Notably, in the lower cave level, characterized by a higher abundance of organic matter, individuals of P. aware sp. nov. were often found near organic debris, such as decomposing plant material carried by water. They exhibited associations with other invertebrates, particularly springtails, suggesting a potential attraction to these areas in search of prey. Conversely, in the oligotrophic upper galleries, where organic resources are scarce, the few specimens observed were observed walking on the cave floor, often far from visible organic sources. This apparent shift in foraging strategy between the distinct cave levels could be attributed to differences in prey availability. Areas abundant in prey may facilitate a sit-and-wait strategy, while areas lacking other invertebrates, such as the oligotrophic upper chambers, may necessitate a more active search for prey. It is important to note that these observations were made during limited visits to the cave, conducted in different years. Therefore, further studies are warranted to better elucidate potential changes in the species’ behavior and provide a more comprehensive understanding of its ecological dynamics.

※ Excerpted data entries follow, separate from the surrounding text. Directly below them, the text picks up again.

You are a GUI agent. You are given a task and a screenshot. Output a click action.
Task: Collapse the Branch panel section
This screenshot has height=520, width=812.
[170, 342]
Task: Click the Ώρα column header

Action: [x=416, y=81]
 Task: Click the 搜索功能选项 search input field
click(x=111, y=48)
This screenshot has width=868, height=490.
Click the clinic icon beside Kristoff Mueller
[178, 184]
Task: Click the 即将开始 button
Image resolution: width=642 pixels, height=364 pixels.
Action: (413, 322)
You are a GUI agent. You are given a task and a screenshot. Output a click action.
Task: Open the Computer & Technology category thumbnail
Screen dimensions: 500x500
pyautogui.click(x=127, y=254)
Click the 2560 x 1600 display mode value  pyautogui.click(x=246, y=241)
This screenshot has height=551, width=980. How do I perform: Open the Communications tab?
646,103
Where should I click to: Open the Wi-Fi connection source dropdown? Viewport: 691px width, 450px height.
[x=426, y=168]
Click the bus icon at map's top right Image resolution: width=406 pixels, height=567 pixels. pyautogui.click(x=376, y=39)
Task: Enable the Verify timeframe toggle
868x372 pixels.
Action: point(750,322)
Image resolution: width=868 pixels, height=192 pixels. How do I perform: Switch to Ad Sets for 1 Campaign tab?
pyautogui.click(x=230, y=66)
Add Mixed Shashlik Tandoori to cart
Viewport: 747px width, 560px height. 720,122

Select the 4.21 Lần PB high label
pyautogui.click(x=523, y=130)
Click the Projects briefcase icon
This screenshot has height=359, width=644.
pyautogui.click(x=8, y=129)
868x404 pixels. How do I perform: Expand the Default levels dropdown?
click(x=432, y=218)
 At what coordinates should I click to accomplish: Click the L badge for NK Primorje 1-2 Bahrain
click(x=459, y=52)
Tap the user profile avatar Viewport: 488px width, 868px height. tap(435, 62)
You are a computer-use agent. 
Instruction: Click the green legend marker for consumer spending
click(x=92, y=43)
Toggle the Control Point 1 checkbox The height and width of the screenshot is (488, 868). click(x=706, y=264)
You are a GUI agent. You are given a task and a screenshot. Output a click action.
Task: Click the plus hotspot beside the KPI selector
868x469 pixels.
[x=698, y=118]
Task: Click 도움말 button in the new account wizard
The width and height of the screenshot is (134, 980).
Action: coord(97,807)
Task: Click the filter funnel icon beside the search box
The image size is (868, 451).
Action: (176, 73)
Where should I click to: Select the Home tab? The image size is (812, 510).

The troglomorphic traits exhibited by P. aware sp. nov. are of significant importance. In addition to the absence of eyes and reduced pigmentation, this species displays an expansion of the anterior portion of the carapace. Prado and Ferreira (2023) have recently proposed this characteristic as a notable troglomorphic trait within the genus. Therefore, based on these observations, P. aware sp. nov. can be confidently classified as a troglobitic species.

In addition to the newly described species presented in this study, the Gruta do Padre cave is known to host a diverse array of troglobitic organisms. These include the amphipod Spelaeogammarus santanensis (Koenemann and Holsinger 2000), the beetle Coarazuphium tessai (Godoy and Vanin 1990), the isopods Pectenoniscus santanensis (Cardoso et al. 2020) and Chaimowiczia tatus (Cardoso et al. 2021), and the millipede Phaneromerium cavernicolum (Golovatch and Wytwer 2004). Furthermore, recent explorations have led to the discovery of several other troglobitic species within the cave, indicating that Gruta do Padre will likely emerge as a significant hotspot of subterranean biodiversity in Latin America in the near future.

The external environment surrounding the cave has undergone significant alterations, particularly due to the conversion of native vegetation into pastures (Fig. 3A). It is worth noting, however, that the vast extent of the cave and its limited accessibility to speleologists have contributed to the preservation of its inner sections. Nevertheless, the deforested areas in close proximity to the cave are susceptible to soil erosion during heavy rainfall, leading to the transportation of sediments into the cave system and resulting in the silting of the lower chamber. This silting process is evident in the upstream sections of the cave, where fine sediments have been gradually deposited over the past few decades. As a significant portion of the habitat of this species comprises the riverbanks in the lower cave level, changes in sedimentation rates can both disrupt their available microhabitats and hinder the transport of organic matter from external environments. These alterations pose concerns for the future of not only this species but also other endemic species within this unique cave ecosystem.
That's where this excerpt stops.